The screen flashed white. Then the world folded.
This was not a game. This was the seam between worlds.
Before him, two figures materialized. From the Capcom side, Ryu stepped forward, his gi torn, his fists glowing with surging hadou energy. From the Marvel side, Spider-Man landed silently, his mask cracked, webbing frayed.
Leo didn’t fall. He unfolded . One moment he was in his gaming chair; the next, he was standing on a cracked asphalt street beneath a sky the color of a bruised plum. To his left, a Japanese arcade stood intact, its neon sign flickering: "CAPCOM." To his right, a shattered Avengers Tower leaned against a portal that bled red stars. Download Marvel vs. Capcom 3- Fate of Two Worlds
"Alright," he said, stepping forward. "Let's install some justice."

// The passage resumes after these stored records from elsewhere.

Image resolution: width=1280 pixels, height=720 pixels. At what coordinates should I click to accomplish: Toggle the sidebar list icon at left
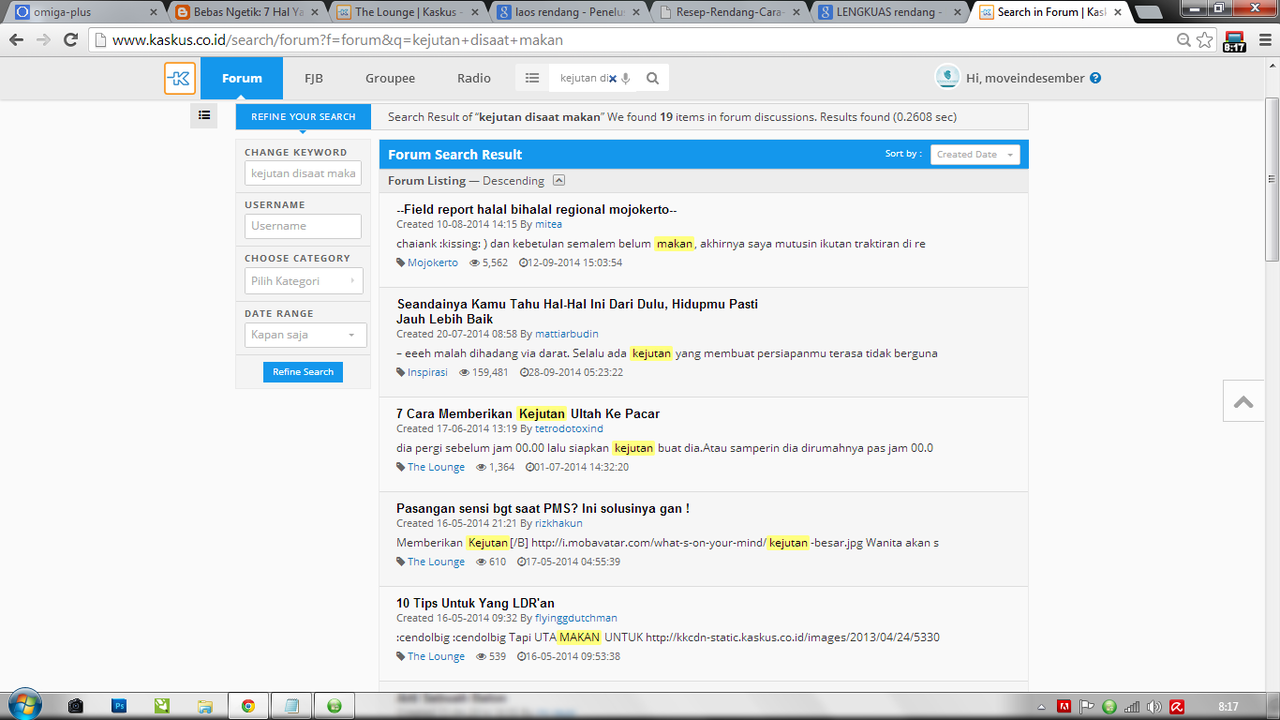[204, 116]
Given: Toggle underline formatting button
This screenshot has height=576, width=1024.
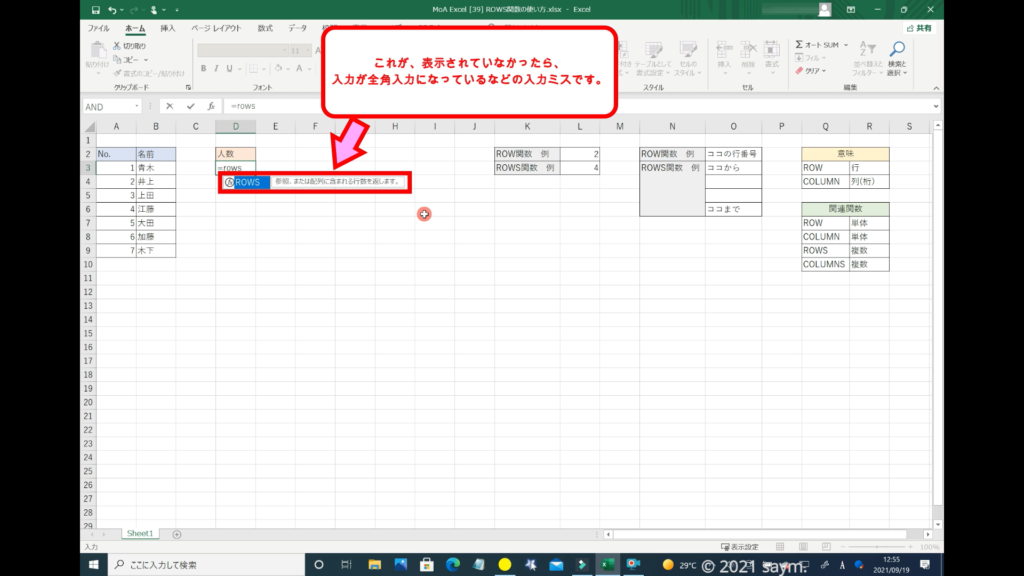Looking at the screenshot, I should click(x=229, y=69).
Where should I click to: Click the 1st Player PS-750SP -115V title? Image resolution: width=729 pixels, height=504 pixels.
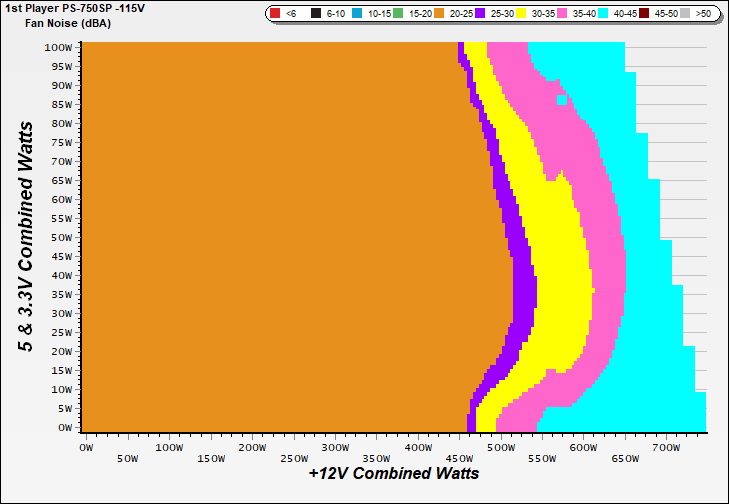[x=75, y=9]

Leo realized then: the game wasn't something he played anymore. The game was playing him . Every punch he’d ever thrown as Wolverine, every combo he’d nailed as Dante—they were etched into his muscle memory. But he wasn't a character. He was the player, trapped inside the controller.
A third figure descended from the bleeding sky—Galactus, but rendered in 8-bit glitches, half-consumed by a corrupted file error. His health bar read: 404: FATE NOT FOUND . The screen flashed white
"No way," he whispered.
"The download finished," Leo said slowly, "but the installation... that's the fight."

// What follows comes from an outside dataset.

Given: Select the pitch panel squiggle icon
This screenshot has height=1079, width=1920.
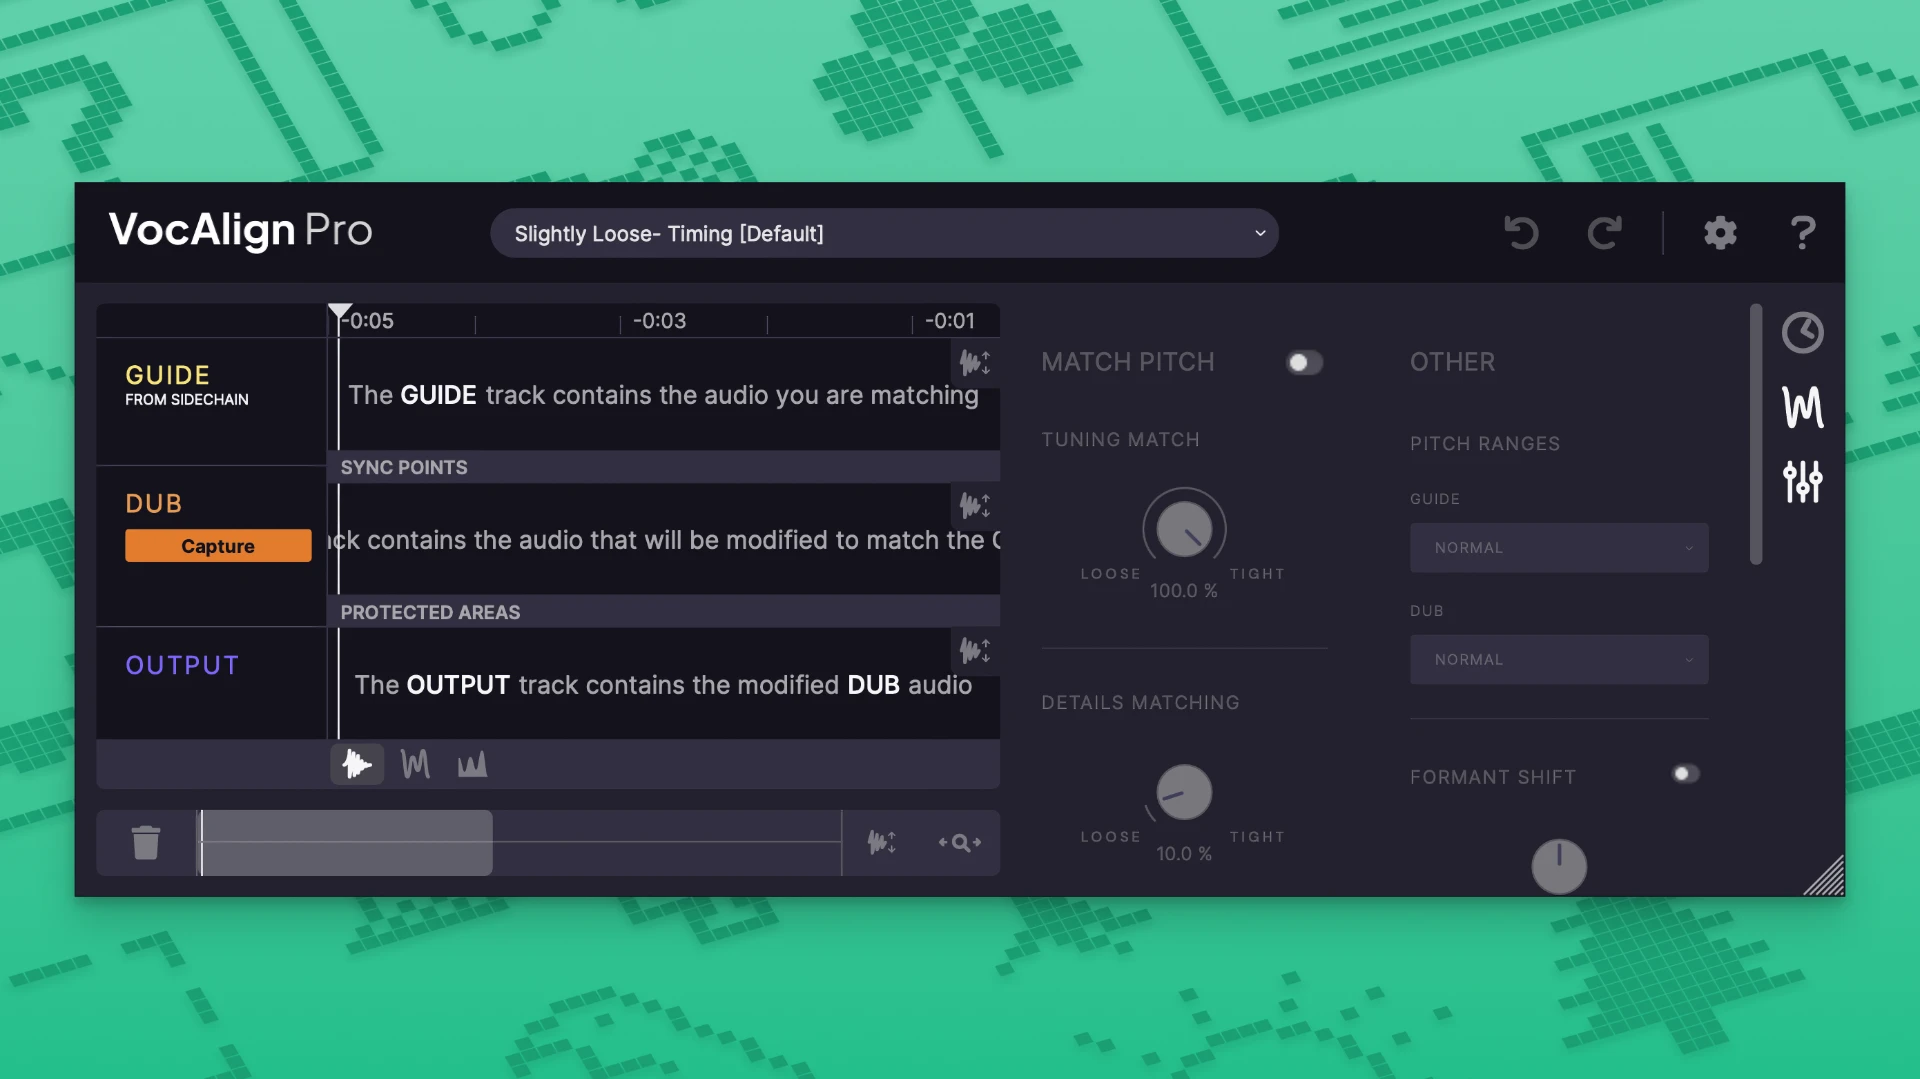Looking at the screenshot, I should tap(1802, 407).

Ryu nodded. Spider-Man cracked a weak joke: "Great. So we just have to beat up reality until it works again. No pressure." This was the seam between worlds
His thumb hovered over the mouse, trembling slightly. Outside his apartment window, the city was quiet—too quiet. The usual hum of traffic and distant sirens had faded an hour ago, replaced by a strange, metallic resonance, like a tuning fork being struck deep beneath the earth.
He didn't press start. For the first time in his life, Leo became the start.